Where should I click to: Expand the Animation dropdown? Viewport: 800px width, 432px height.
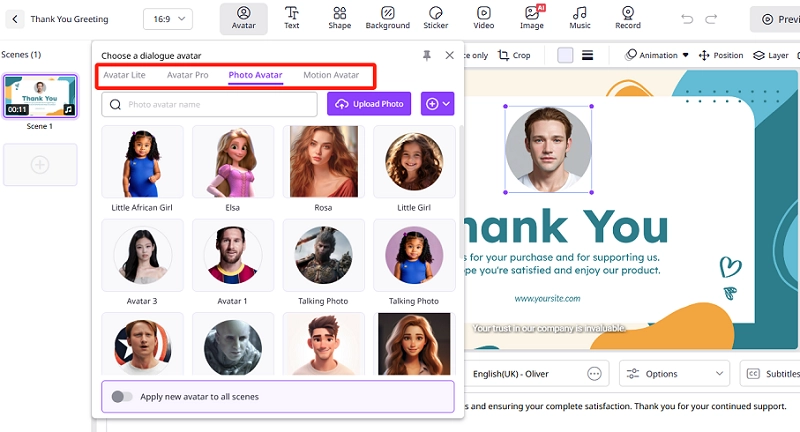658,55
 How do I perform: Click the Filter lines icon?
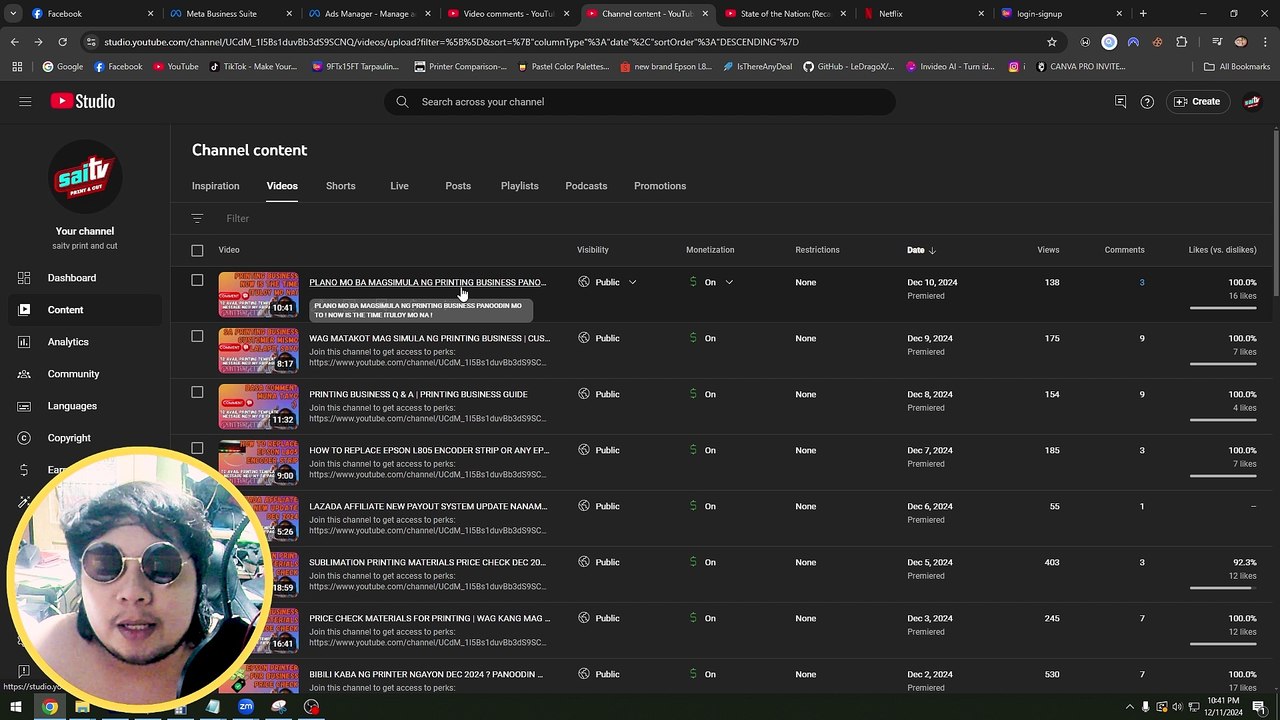197,218
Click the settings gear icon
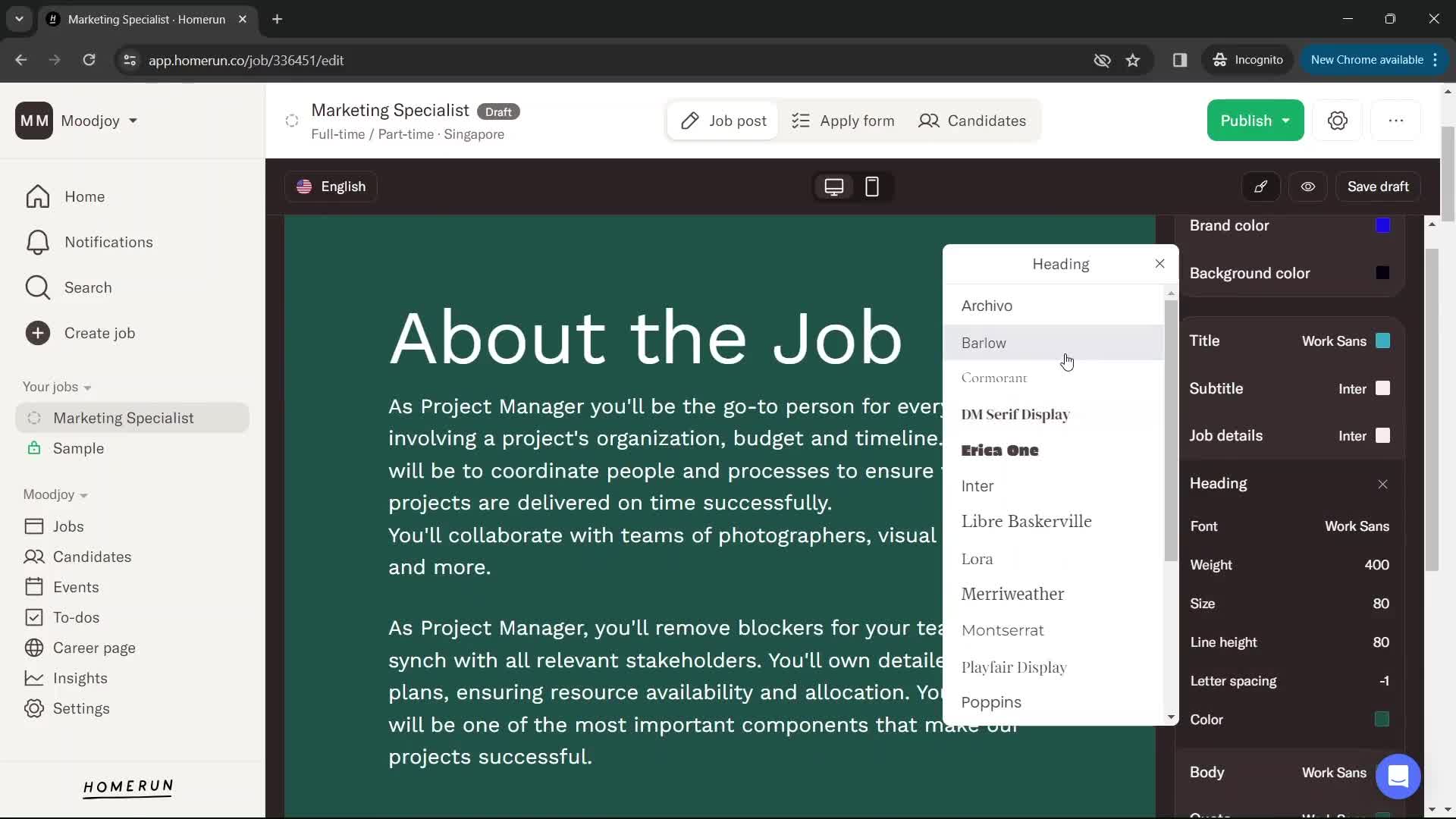The width and height of the screenshot is (1456, 819). 1338,120
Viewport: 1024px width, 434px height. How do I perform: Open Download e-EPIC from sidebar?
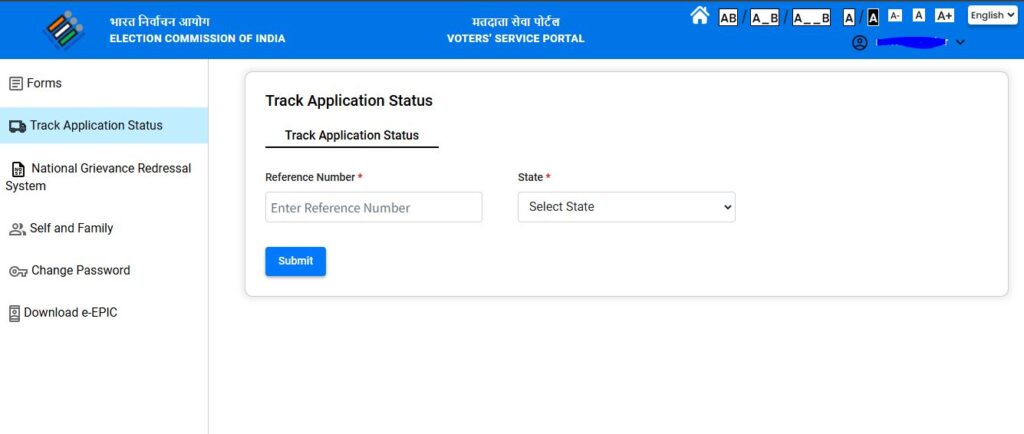(104, 313)
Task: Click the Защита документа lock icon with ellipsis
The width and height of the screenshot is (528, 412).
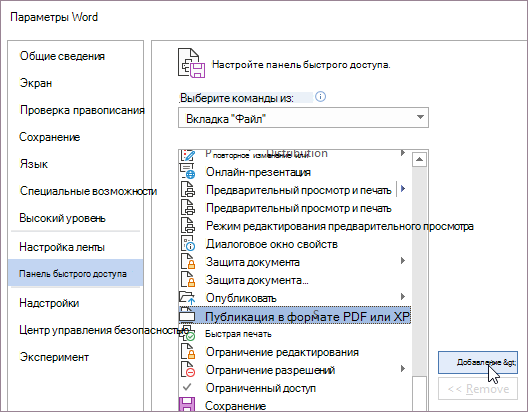Action: coord(188,280)
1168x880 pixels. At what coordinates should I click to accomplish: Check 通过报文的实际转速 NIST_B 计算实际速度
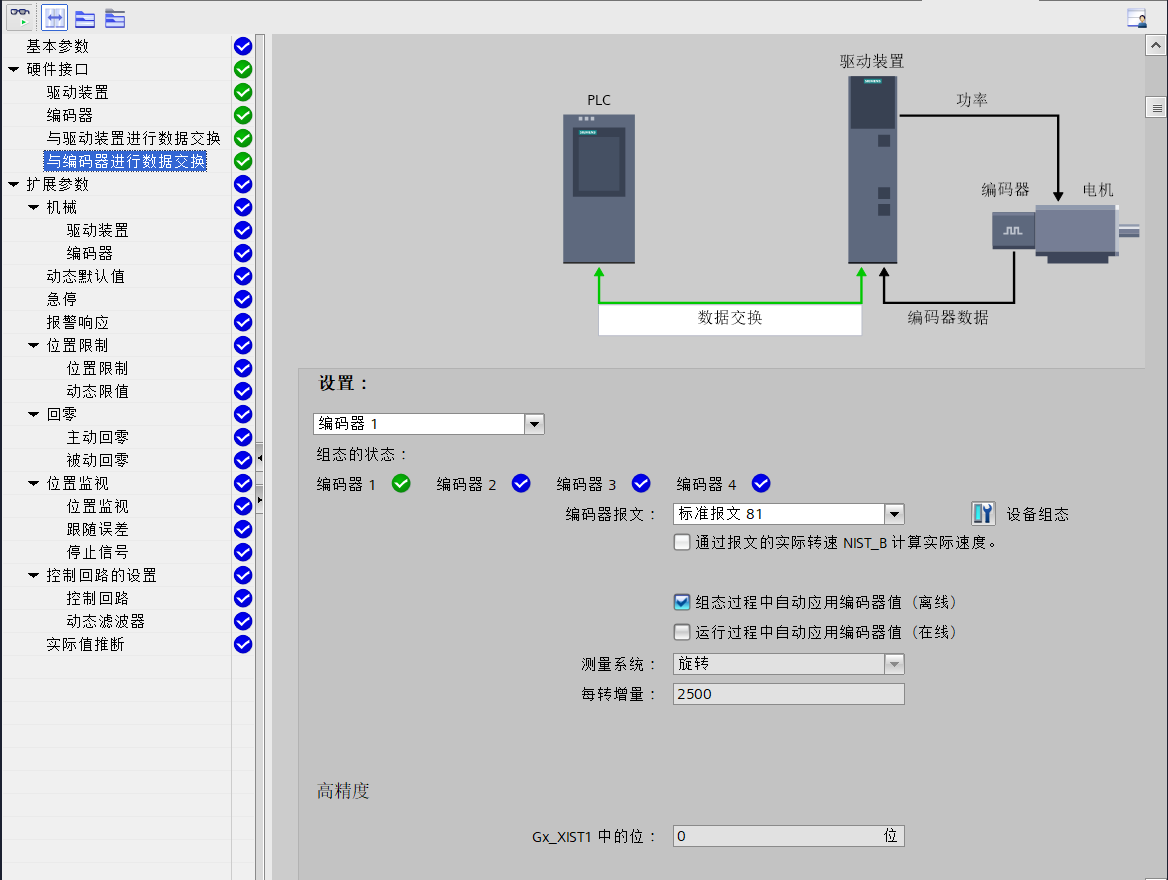click(682, 543)
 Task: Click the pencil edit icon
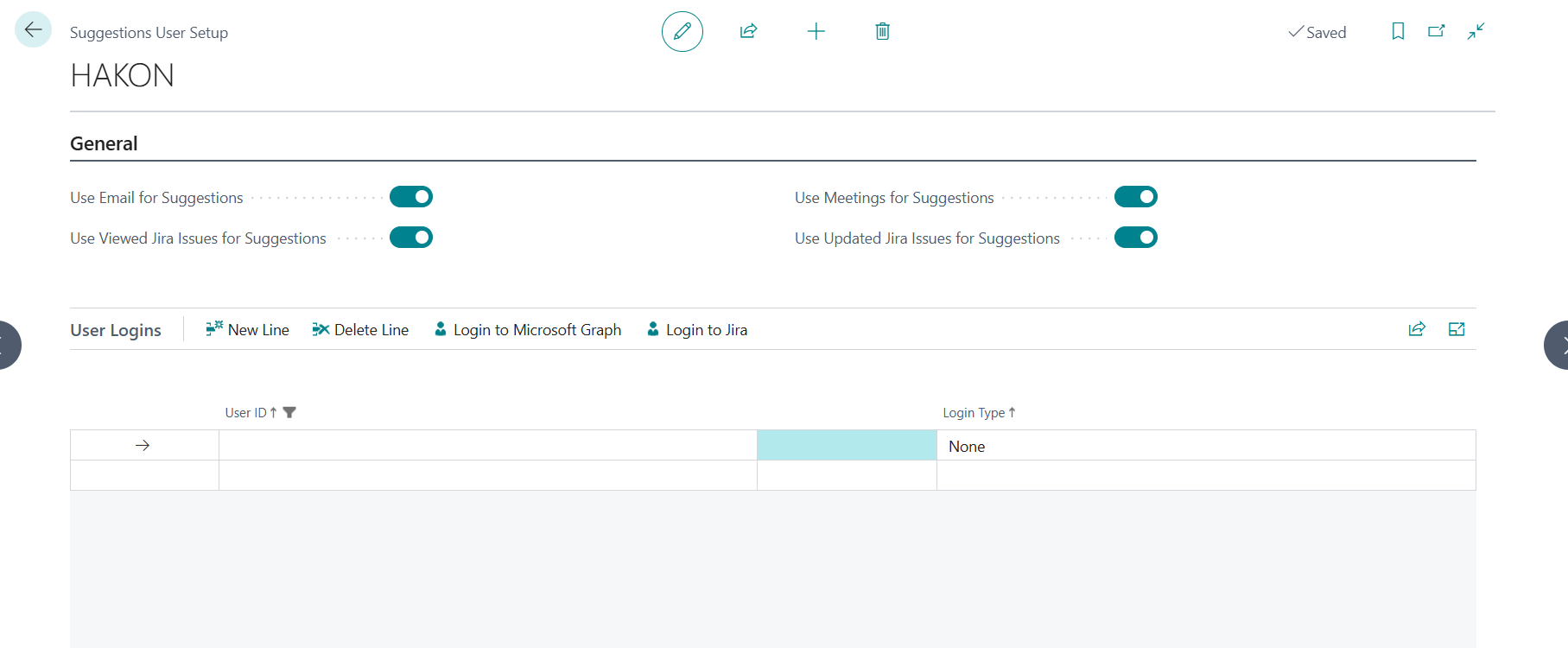coord(682,32)
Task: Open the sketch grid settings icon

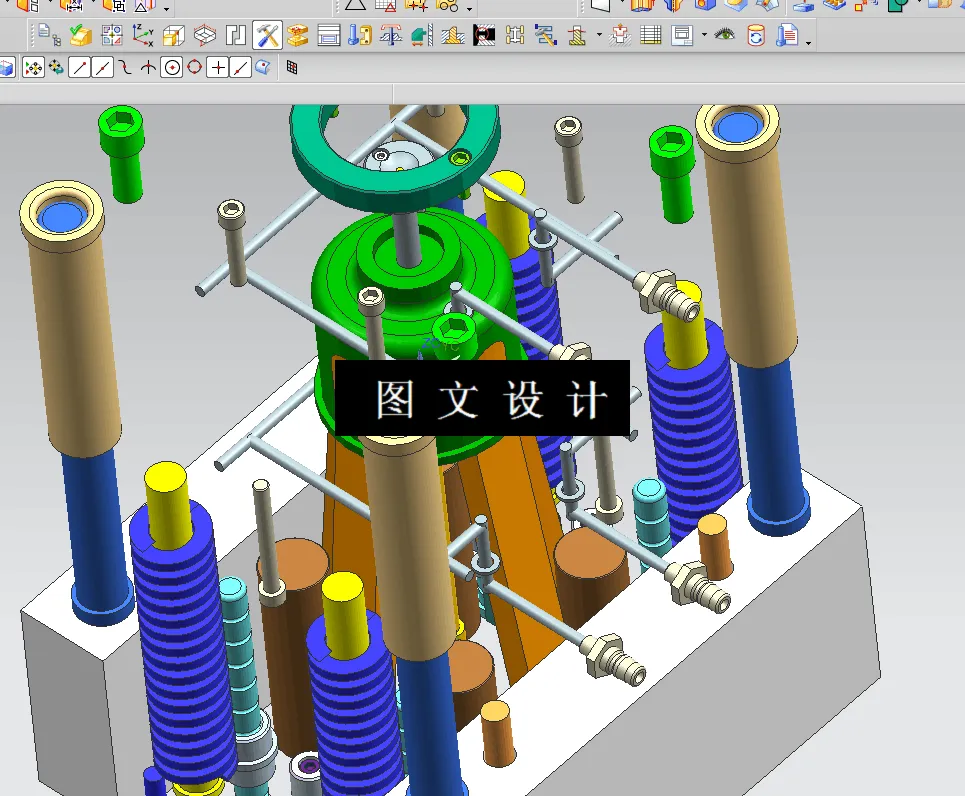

# TASK STATEMENT
Write out the data again word for word, minus any images.

# ANSWER SPACE
Where should I click to: Expand the Animation dropdown? Viewport: 800px width, 432px height.
658,55
 How do I perform: Click the Filter lines icon?
197,218
Click the settings gear icon
The width and height of the screenshot is (1456, 819). 1338,120
Viewport: 1024px width, 434px height. How do I perform: Open Download e-EPIC from sidebar?
(104, 313)
Task: Click the Защита документа lock icon with ellipsis
The width and height of the screenshot is (528, 412).
Action: coord(188,280)
1168x880 pixels. At what coordinates should I click to accomplish: Check 通过报文的实际转速 NIST_B 计算实际速度
click(682, 543)
 Task: Click the pencil edit icon
coord(682,32)
Task: Open the sketch grid settings icon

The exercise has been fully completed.